Ben Rosenstock of Vulture gave the episode a 4 star rating out of 5 and wrote, "'All the Sauces' may not be the best episode of Barrys third season; much of it is spent setting up future stories, as when Gene gets offered additional scenes on Laws of Humanity and even receives a dinner invite from Joe Mantegna, who wants to bury the hatchet after reading about what Gene did for a veteran. But I'm fascinated by the continual deepening and complication of our protagonist, and I understand better now how the series can extend for another season or two after this one." Nick Harley of Den of Geek gave the episode a perfect 5 star rating out of 5 and wrote, "Full of funny, specific pieces of humor and shake-ups to this season's status quo, 'all the sauces' is another stellar episode of Barry.
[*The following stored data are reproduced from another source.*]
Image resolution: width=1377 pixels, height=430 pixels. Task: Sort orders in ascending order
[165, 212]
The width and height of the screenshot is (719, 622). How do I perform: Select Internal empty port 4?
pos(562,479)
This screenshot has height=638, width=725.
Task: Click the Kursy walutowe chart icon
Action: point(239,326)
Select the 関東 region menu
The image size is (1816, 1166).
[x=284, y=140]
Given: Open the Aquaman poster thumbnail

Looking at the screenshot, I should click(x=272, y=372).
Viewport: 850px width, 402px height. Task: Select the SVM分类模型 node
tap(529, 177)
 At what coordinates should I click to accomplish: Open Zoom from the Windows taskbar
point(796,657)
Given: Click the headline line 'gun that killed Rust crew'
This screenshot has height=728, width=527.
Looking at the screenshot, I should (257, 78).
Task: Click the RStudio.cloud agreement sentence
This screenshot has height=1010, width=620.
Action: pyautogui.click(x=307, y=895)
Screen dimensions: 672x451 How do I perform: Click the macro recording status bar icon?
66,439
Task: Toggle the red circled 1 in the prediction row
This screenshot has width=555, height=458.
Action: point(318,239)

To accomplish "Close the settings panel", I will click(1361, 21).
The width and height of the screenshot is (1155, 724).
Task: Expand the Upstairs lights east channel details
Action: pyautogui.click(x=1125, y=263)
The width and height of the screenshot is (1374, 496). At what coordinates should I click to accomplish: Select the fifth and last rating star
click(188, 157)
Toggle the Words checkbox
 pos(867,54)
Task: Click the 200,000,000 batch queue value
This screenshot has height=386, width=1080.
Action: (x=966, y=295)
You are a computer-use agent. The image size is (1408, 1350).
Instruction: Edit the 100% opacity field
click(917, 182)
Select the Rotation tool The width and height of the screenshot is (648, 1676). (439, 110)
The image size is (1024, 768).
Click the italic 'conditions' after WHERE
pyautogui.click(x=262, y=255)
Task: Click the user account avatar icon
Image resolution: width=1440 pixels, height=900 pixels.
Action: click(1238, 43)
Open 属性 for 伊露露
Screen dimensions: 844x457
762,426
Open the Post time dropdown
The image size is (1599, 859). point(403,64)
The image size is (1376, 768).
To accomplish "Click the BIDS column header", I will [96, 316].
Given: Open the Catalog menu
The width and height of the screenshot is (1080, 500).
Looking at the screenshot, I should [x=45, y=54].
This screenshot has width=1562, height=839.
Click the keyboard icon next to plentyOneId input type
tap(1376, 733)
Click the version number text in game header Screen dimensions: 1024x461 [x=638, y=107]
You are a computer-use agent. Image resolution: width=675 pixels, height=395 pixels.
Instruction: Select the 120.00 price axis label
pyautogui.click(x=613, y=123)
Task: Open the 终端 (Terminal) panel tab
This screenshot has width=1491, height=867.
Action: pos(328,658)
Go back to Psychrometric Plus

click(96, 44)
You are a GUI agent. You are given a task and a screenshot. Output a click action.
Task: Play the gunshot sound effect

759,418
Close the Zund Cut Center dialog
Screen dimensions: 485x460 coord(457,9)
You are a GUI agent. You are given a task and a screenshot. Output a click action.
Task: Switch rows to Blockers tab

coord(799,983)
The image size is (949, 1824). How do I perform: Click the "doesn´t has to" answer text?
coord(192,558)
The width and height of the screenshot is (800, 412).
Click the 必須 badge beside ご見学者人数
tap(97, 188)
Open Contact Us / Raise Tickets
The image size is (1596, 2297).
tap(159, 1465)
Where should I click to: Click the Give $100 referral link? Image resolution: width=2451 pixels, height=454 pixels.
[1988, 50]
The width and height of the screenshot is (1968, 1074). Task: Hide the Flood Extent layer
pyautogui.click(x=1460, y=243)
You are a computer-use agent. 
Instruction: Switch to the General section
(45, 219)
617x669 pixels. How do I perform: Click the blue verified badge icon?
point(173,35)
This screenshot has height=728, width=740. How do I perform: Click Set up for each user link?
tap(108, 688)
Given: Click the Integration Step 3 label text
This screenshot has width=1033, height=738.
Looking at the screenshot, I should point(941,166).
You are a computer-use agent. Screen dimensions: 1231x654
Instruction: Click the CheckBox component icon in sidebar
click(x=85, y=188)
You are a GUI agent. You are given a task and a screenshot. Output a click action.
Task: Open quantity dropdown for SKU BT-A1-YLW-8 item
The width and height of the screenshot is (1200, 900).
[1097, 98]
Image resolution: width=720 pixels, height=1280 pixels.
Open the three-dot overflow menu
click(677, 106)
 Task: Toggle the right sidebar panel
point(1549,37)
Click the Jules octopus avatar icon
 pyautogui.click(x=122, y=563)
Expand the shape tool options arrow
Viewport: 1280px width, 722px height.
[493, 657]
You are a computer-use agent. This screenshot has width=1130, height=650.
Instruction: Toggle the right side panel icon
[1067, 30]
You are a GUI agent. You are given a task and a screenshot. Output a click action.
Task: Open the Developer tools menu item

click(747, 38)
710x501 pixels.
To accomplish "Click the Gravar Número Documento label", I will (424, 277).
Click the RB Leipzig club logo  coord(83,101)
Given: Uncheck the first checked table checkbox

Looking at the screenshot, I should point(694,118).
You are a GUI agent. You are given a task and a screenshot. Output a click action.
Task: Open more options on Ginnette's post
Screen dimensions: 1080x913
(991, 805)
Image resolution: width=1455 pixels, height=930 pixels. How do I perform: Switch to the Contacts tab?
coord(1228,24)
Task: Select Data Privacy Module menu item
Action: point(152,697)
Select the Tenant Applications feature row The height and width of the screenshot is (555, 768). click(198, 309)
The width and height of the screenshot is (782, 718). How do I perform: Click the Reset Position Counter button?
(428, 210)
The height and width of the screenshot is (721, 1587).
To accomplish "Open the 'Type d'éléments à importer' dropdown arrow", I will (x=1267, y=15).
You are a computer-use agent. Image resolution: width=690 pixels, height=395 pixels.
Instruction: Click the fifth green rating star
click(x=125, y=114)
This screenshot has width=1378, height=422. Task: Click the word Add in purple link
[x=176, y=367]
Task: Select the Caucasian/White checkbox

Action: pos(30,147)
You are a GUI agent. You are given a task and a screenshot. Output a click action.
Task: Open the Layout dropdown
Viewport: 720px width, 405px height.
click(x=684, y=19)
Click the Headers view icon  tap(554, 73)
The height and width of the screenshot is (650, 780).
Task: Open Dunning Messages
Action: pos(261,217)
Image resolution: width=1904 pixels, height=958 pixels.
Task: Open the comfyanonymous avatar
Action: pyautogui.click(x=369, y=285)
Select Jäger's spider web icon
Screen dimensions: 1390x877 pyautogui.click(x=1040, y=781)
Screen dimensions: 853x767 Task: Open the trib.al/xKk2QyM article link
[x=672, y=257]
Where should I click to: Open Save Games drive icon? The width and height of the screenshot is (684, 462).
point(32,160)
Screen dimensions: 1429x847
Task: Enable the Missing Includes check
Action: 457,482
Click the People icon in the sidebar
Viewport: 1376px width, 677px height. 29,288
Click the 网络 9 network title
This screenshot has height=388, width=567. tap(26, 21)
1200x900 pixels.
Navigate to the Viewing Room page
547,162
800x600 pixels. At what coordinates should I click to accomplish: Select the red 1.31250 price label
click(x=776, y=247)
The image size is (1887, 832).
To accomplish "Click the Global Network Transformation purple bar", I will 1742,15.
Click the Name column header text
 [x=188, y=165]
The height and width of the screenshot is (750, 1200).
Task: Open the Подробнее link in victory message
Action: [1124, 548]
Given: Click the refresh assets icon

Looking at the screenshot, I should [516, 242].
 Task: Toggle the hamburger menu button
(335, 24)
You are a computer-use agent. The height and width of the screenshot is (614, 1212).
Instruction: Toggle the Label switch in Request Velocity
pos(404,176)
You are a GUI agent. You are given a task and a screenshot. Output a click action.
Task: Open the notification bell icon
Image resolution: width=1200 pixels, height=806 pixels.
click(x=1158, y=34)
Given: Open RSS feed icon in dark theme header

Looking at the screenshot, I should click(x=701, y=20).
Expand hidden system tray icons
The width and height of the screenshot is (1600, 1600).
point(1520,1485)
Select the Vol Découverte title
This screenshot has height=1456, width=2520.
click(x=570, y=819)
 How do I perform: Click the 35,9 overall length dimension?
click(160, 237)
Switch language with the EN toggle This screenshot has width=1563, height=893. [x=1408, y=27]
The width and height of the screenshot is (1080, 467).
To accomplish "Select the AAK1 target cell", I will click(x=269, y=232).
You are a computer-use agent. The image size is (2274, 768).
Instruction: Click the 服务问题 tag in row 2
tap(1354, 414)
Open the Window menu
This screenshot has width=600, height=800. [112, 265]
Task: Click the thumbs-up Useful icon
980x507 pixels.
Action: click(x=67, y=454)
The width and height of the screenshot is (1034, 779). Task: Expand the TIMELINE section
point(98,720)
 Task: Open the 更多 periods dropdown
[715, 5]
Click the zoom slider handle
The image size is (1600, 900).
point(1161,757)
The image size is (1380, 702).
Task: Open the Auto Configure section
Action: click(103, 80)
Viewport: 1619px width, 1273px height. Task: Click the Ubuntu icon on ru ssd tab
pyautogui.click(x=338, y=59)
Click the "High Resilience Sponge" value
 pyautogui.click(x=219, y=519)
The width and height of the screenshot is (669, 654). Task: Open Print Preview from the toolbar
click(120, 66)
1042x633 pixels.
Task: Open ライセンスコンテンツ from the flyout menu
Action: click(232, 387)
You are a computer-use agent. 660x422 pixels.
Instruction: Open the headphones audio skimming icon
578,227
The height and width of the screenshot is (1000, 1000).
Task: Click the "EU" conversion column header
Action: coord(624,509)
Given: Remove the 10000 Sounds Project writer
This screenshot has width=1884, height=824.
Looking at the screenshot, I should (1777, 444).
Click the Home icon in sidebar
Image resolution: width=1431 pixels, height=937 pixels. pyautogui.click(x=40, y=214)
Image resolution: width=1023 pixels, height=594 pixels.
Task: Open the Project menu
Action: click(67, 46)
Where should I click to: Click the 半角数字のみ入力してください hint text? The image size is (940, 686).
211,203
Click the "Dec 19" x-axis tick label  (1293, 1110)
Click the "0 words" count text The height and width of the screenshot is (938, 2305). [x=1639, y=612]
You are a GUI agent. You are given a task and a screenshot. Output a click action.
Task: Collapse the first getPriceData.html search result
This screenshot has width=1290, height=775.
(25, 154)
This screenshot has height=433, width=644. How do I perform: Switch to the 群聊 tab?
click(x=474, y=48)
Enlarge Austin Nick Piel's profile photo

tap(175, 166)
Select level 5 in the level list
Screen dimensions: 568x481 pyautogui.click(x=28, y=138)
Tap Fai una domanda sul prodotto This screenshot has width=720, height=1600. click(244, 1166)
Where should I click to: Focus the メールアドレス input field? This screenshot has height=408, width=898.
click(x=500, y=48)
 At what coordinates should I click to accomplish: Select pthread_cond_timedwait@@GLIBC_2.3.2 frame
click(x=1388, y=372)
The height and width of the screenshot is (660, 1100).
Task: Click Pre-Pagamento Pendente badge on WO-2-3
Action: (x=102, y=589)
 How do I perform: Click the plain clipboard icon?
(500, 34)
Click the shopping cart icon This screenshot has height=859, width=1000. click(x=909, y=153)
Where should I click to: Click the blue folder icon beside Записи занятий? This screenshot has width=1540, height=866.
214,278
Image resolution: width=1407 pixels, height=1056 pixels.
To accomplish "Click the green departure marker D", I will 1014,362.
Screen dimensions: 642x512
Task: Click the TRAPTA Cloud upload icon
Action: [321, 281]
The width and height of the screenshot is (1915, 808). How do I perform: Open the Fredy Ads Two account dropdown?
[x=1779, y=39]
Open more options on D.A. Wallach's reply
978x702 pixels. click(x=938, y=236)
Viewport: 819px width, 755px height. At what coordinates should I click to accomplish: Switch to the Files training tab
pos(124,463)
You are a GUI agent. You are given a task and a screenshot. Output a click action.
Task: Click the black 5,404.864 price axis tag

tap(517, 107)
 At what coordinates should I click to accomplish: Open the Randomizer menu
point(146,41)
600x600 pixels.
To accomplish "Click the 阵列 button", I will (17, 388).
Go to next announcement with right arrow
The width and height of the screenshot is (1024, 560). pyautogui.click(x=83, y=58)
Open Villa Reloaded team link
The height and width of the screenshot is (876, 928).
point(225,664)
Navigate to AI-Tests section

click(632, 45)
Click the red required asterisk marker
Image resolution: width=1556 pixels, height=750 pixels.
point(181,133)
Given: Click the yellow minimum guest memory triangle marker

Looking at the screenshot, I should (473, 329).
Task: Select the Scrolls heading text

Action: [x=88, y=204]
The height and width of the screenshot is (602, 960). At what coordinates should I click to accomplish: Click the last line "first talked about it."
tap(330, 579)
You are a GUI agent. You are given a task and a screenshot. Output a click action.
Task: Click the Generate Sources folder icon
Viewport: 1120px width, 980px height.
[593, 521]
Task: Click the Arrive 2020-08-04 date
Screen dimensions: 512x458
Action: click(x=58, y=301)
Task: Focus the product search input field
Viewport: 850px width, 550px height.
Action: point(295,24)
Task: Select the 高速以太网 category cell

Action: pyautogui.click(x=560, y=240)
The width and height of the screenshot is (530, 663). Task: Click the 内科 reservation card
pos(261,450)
With excellent pacing and dynamic camera work as well, I'm hard pressed to find something negative to say about the show at this point. I do believe that the Barry and Sally relationship could have used more reinforcement to make this breakup plotline feel more significant, but I'm willing to see where things head before rushing to judgement. Barry had been excellent in the past, but it feels like it's operating at peak performance right now."

===Accolades===
TVLine named Sarah Goldberg as an honorable mention as the "Performer of the Week" for the week of May 21, 2022, for her performance in the episode. The site wrote, "If they gave out Emmys for Hollywood premiere speeches, we'd hand one right away to Barrys Sally, with Sarah Goldberg delivering a loopy, giddy roller coaster of a monologue this week. Sally is finally achieving the fame she's always craved and at her show's premiere, Sally deviated from her prepared speech to freak out about its glowing Rotten Tomatoes score. After an uncomfortably long pause filled with gasped sobs, Goldberg's eyes lit up as Sally breathlessly thanked everyone in her life, with the magnitude of her success finally dawning on her. The orchestra eventually had to play her off, but we would've kept listening, if only to savor more of Goldberg's wildly chaotic and hilarious work."

The episode received a nomination for Outstanding Sound Mixing for a Comedy or Drama Series (Half-Hour) and Animation at the 74th Primetime Emmy Awards.